DESCRIPTION OF THE TASK -> Condense the paragraph in the letters from Mrs. Burr that begins "Thus pensive, surrounded with gloom" into a brief list of its main events.

DOCUMENT EXCERPT ->
───

JOHN SLOSS HOBART.

FROM MRS. BURR.

Albany, August 14th, 1783.

How unfortunate, my dearest Aaron, is our present separation. I never shall have resolution to consent to another. We must not be guided by others. We are certainly formed of different materials; and our undertakings must coincide with them.

A few hours after I wrote you by Colonel Lewis, our sweet infant [3] was taken ill, very ill. My mind and spirits have been on the rack from that moment to this. When she sleeps, I watch anxiously; when she wakes, anxious fears accompany every motion. I talked of my love towards her, but I knew it not till put to this unhappy test. I know not whether to give her medicine or withhold it: doubt and terror are the only sensations of which I am sensible. She has slept better last night, and appears more lively this morning, than since her illness. This has induced me to postpone an express to you, which I have had in readiness since yesterday. If this meets you, I need not dwell upon my wish. I will only put an injunction on your riding so fast, or in the heat, or dew. Remember your presence is to support, to console your Theo., perhaps to rejoice with her at the restoration of our much-loved child. Let us encourage this hope; encourage it, at least, till you see me, which I flatter myself will be before this can reach you. Some kind spirit will whisper to my Aaron how much his tender attention is wanted to support his Theo.: how much his love is necessary to give her that fortitude, that resolution, which nature has denied her but through his medium. Adieu.

THEODOSIA

FROM MRS. BURR.

New-York, March 22d, 1784.

My Aaron had scarce quitted the door when I regretted my passiveness. Why did I consent to his departure? Can interest repay the sacrifice? can aught on earth compensate for his presence? Why did I hesitate to decide? Ten thousand fears await me. What thought suggested my assent? The anxiety he might suffer were he to meet with obstacles to raising the sum required; should his views be frustrated for want of the precaution this journey might secure; his mortification; mine, at not having the power to relieve him, were arguments that silenced my longing wish to hold him near me; near me for ever. My Aaron, dark is the hour that separates my soul from itself.

Thus pensive, surrounded with gloom, thy Theo. sat, bewailing thy departure. Every breath of wind whistled terror; every noise at the door was mingled with hope of thy return, and fear of thy perseverance, when Brown arrived with the word—embarked—the wind high, the water rough. Heaven protect my Aaron; preserve him, restore him to his adoring mistress. A tedious hour elapsed, when our son was the joyful messenger of thy safe landing at Paulus Hook.

───

EXTRACTED ENTRIES ->
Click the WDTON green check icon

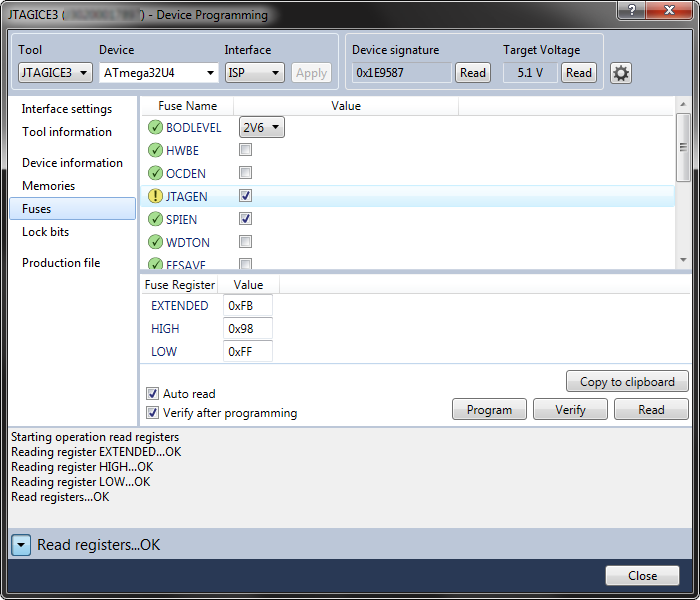pos(155,243)
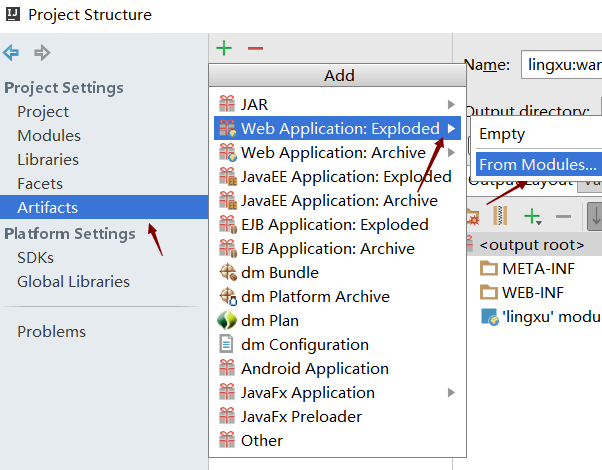Expand the JavaFx Application submenu arrow
Image resolution: width=602 pixels, height=470 pixels.
[451, 392]
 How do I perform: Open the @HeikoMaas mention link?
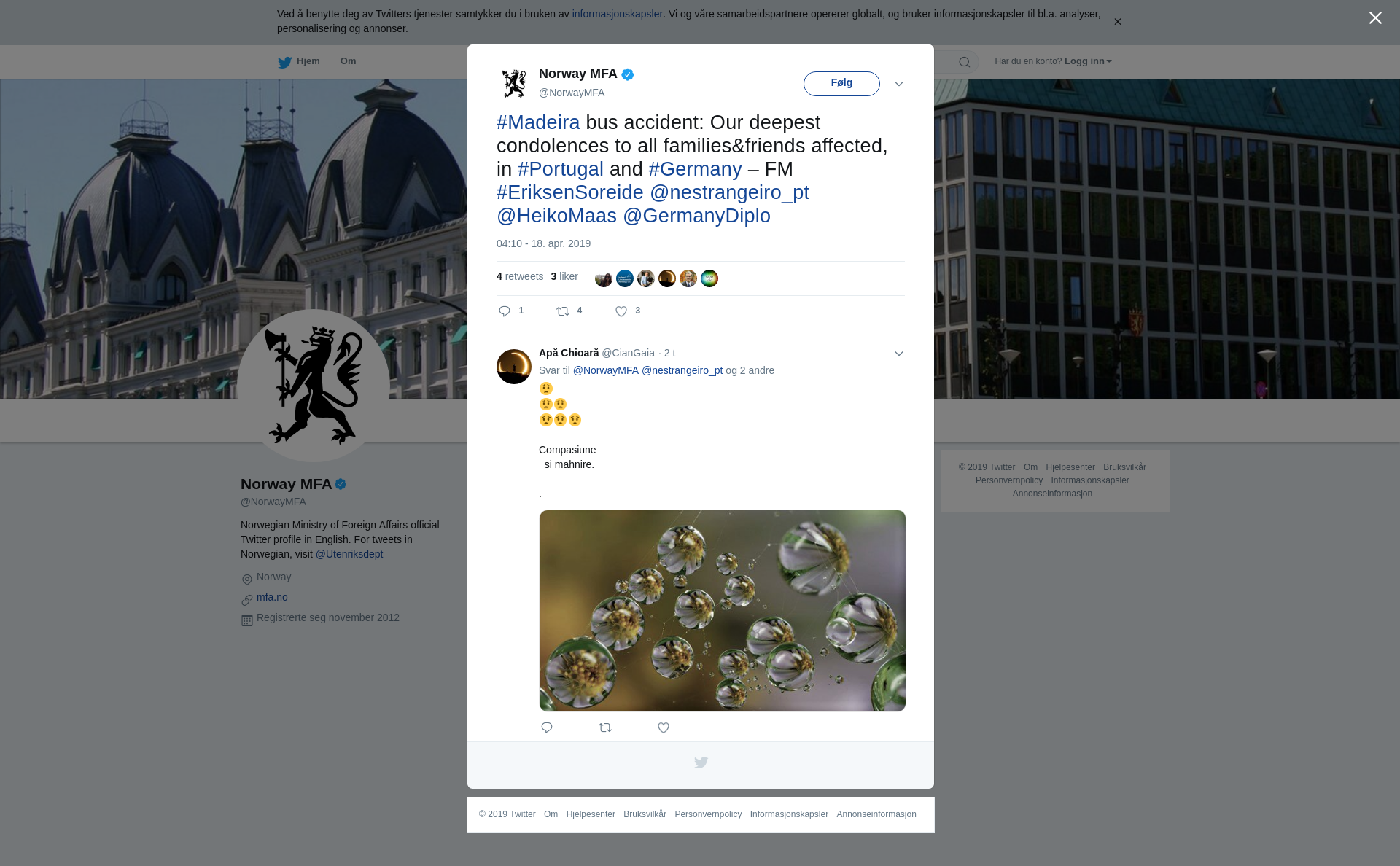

───

TASK ANSWER ->
- Theo sits in gloom, mourning Aaron's departure.
- Every gust of wind frightens her, and every noise at the door stirs both hope that he has returned and fear that he has gone on.
- Brown arrives with word that Aaron has embarked while the wind is high and the water rough.
- She prays for heaven to protect him and bring him back to her.
- After a tedious hour, their son brings the joyful news that Aaron has landed safely at Paulus Hook.